Sen. Frank Ginn, a Republican from Danielsville, said he opposed the change because it would allow private utilities to disrupt local planning for growth and development. Before serving in the legislature, Ginn worked as a city and county manager.

"As a local government guy and a guy who has built water systems, I know how difficult it makes it when a private water system comes in and cuts out a part of the county," Ginn said.

Savannah-based Water Utility Management, a private company that supplies drinking water to 32,000 homes in 17 Georgia counties, pushed lawmakers to pass the bill. It would allow the company to bypass local governments that are unable to provide water for the same development project within 18 months.

Water Utility Management CEO Mark Smith told a Senate committee earlier this month that the measure would "prevent the county from having a veto power over a private system."

Private utilities would still be required to obtain permits from the Georgia Environmental Protection Division. Their ability to bypass local governments is intended to be temporary and would lapse at the start of 2029.

It's not just Bryan County that would be impacted. The bypass provision would apply to any projects seeking water from "coastal aquifers," which the Georgia Association of Water Professionals says would include most of southern Georgia.

The association joined conservation groups in opposing the local government bypass, as did the Georgia Municipal Association and the Association County Commissioners of Georgia.

The bill's chief sponsor, Republican Rep. Ron Stephens of Savannah, has said state-imposed limits on how much water Bryan County can withdraw from the Floridan aquifer, the region's main source of drinking water, are slowing construction of new homes needed to accommodate Hyundai's workforce.

Smith says Water Utility Management has the capacity to withdraw enough water to supply about 3,000 homes near the Hyundai plant, but has struggled to get approval from Bryan County.

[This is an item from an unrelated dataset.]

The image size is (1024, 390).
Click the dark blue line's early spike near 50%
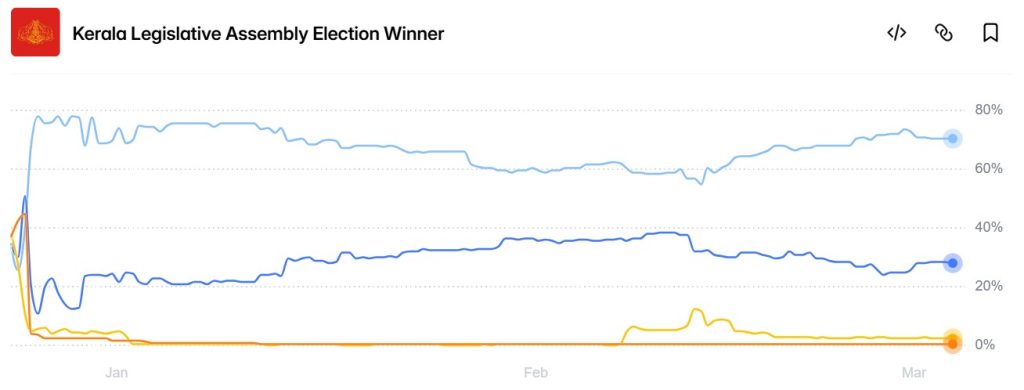click(25, 197)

In Bryan County, home to about 45,000 people, the county government is pursuing a $360 million expansion of its own water and sewer system to serve the plant and nearby homes. The expansion is expected to come online next year.

County officials appearing before a Senate committee earlier this month didn't outright oppose the bypass bill. But the engineer overseeing the county's water expansion, Trent Thompson, suggested a private utility would be an unwelcome competitor as the county seeks customers to help repay $120 million in loans used to fund the project.

The battle over expanding water service in Bryan County stems from restrictions the Georgia Environmental Protection Division placed in 2013 on counties in the Savannah area that limit how much water they can withdraw from the Floridan aquifer. The caps were imposed after scientists concluded that excessive pumping was drawing saltwater into the aquifer.

Because of the restrictions on Bryan County, four wells are being drilled in neighboring Bulloch County to supply the Hyundai plant with up to 6.6 million gallons (25 million liters) of water daily.